From e0539f8f8bd8493471987d5ce1e4729588e00a4e Mon Sep 17 00:00:00 2001
From: Jochen Hoenicke <hoenicke@gmail.com>
Date: Mon, 25 Apr 2016 13:14:15 +0200
Subject: [PATCH] Move public key recovery (verify) to trezor-crypto

---
 firmware/crypto.c | 54 ++++++++++++++---------------------------------
 1 file changed, 16 insertions(+), 38 deletions(-)
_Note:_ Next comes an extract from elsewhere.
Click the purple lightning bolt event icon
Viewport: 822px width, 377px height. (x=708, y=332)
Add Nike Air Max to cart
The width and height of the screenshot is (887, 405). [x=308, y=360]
diff --git a/firmware/crypto.c b/firmware/crypto.c
index 22f545e..e49b4b2 100644
--- a/firmware/crypto.c
+++ b/firmware/crypto.c
@@ -122,28 +122,9 @@ int cryptoMessageSign(const HDNode *node, const uint8_t *message, size_t message
 
 int cryptoMessageVerify(const uint8_t *message, size_t message_len, const uint8_t *address_raw, const uint8_t *signature)
 {
-	bignum256 r, s, e;
-	curve_point cp, cp2;
 	SHA256_CTX ctx;
 	uint8_t pubkey[65], addr_raw[21], hash[32];
 
-	uint8_t nV = signature[0];
-	if (nV < 27 || nV >= 35) {
-		return 1;
-	}
-	bool compressed;
-	compressed = (nV >= 31);
-	if (compressed) {
-		nV -= 4;
-	}
-	uint8_t recid = nV - 27;
-	// read r and s
-	bn_read_be(signature + 1, &r);
-	bn_read_be(signature + 33, &s);
-	// x = r
-	memcpy(&cp.x, &r, sizeof(bignum256));
-	// compute y from x
-	uncompress_coords(&secp256k1, recid % 2, &cp.x, &cp.y);
 	// calculate hash
 	sha256_Init(&ctx);
 	sha256_Update(&ctx, (const uint8_t *)"\x18" "Bitcoin Signed Message:" "\n", 25);
@@ -153,30 +134,27 @@ int cryptoMessageVerify(const uint8_t *message, size_t message_len, const uint8_
 	sha256_Update(&ctx, message, message_len);
 	sha256_Final(&ctx, hash);
 	sha256_Raw(hash, 32, hash);
-	// e = -hash
-	bn_read_be(hash, &e);
-	bn_subtract(&secp256k1.order, &e, &e);
-	// r = r^-1
-	bn_inverse(&r, &secp256k1.order);
-	point_multiply(&secp256k1, &s, &cp, &cp);
-	scalar_multiply(&secp256k1, &e, &cp2);
-	point_add(&secp256k1, &cp2, &cp);
-	point_multiply(&secp256k1, &r, &cp, &cp);
-	pubkey[0] = 0x04;
-	bn_write_be(&cp.x, pubkey + 1);
-	bn_write_be(&cp.y, pubkey + 33);
-	// check if the address is correct
-	if (compressed) {
-		pubkey[0] = 0x02 | (cp.y.val[0] & 0x01);
+
+	uint8_t recid = signature[0] - 27;
+	if (recid >= 8) {
+		return 1;
 	}
+	bool compressed = (recid >= 4);
+	recid &= 3;
+
+	// check if signature verifies the digest and recover the public key
+	if (ecdsa_verify_digest_recover(&secp256k1, pubkey, signature + 1, hash, recid) != 0) {
+		return 3;
+	}
+	// convert public key to compressed pubkey if necessary
+	if (compressed) {
+		pubkey[0] = 0x02 | (pubkey[64] & 1);
+	}
+	// check if the address is correct
 	ecdsa_get_address_raw(pubkey, address_raw[0], addr_raw);
 	if (memcmp(addr_raw, address_raw, 21) != 0) {
 		return 2;
 	}
-	// check if signature verifies the digest
-	if (ecdsa_verify_digest(&secp256k1, pubkey, signature + 1, hash) != 0) {
-		return 3;
-	}
 	return 0;
 }